Sang raja melanjutkan, “Wahai rakyatku, siapa diantara kalian yang bersedia untuk memecahkan gelas ini?”

Terkaget-kaget mereka mendengarnya. “Duhai Baginda Raja, bagaimana mungkin kami tega memecahkan benda termahal seantero negeri?” Kata salah seorang dari menteri kerajaan. Yang lain mengangguk setuju.

“Benar, wahai raja, bukankah itu pusaka negeri ini? Kami sekali-kali tak akan tega merusaknya.” Sahut yang lainnya.

Suasana berubah gaduh, masing-masing berbisik kepada teman di sampingnya.

Tak berselang lama, seorang pemuda muncul dari kerumunan. Ia berjalan tenang, memberi hormat kepada raja, lantas tanpa berbicara apa-apa, ia langsung ayunkan kapak di genggamannya. Maka seketika gelas berlian itu pecah berkeping-keping.

Seketika itu pula orang-orang berteriak memaki-maki, mereka benar-benar marah.
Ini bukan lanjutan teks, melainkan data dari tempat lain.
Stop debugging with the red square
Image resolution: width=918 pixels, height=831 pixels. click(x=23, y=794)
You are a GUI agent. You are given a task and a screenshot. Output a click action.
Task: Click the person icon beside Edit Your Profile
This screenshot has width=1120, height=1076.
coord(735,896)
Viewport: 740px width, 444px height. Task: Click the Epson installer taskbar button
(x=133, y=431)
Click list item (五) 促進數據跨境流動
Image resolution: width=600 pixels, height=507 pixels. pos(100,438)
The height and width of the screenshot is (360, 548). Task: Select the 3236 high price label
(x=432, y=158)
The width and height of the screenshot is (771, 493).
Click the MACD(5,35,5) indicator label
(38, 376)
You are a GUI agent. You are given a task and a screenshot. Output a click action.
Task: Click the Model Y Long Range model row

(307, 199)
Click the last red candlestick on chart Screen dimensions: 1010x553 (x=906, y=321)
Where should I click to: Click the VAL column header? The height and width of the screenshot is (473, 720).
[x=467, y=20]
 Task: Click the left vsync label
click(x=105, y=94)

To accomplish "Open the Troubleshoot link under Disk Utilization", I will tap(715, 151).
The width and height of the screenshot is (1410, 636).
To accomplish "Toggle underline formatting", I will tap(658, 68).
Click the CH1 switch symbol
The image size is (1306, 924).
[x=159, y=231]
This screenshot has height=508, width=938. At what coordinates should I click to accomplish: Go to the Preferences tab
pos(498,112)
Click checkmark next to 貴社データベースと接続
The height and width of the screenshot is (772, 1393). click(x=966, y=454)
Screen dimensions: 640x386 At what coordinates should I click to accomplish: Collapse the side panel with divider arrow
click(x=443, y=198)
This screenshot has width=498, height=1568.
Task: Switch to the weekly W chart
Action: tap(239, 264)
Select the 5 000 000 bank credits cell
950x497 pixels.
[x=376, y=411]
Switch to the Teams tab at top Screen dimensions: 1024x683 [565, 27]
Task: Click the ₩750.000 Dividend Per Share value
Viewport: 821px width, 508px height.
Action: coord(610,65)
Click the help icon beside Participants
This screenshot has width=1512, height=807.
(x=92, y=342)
Hampir-hampir mereka akan mengeroyokinya jika saja raja tak segera menenangkan mereka.

“Wahai rakyatku, mari dengar dulu alasan kenapa pemuda ini berani memecahkan gelas berlian itu?” Ujar sang raja.

“Wahai rajaku,” Kata si pemuda. “Gelas berlian ini memang sangat mahal dan sangat penting, tapi perintahmu untuk memecahkannya jauh lebih mahal dan lebih penting dari apapun.”

Sang Raja tersenyum. Betapa bijaknya pemikiran si pemuda.

Ketahuilah, bagaimanapun baiknya seseorang di mata manusia. Apapun asumsi manusia tentangnya. Jika Allah tidak meridhoinya, adakah yang bisa kita lakukan untuk menentangnya? Allah bukan sekedar raja sebuah negeri seperti kisah di atas. Dia adalah Penggenggam nyawa manusia. Di tangan-Nya lah takdir manusia bahkan takdir suatu negeri. Kesombongan manusia akan titah Allah hanyalah akan menjerumuskan manusia pada kehancurannya sendiri. Allah berfirman:

يَا أَيُّهَا الَّذِينَ آمَنُوا لا تَتَّخِذُوا الْكَافِرِينَ أَوْلِيَاءَ مِنْ دُونِ الْمُؤْمِنِينَ أَتُرِيدُونَ أَنْ تَجْعَلُوا لِلَّهِ عَلَيْكُمْ سُلْطَانًا مُبِينًا (١٤٤)

“Hai orang-orang yang beriman, janganlah kamu mengambil orang-orang kafir menjadi WALI (PEMIMPIN / PELINDUNG) dengan meninggalkan orang-orang mukmin. Inginkah kamu mengadakan alasan yang nyata bagi Allah (untuk menyiksamu) ?” (QS. An-Nisa’ : 144)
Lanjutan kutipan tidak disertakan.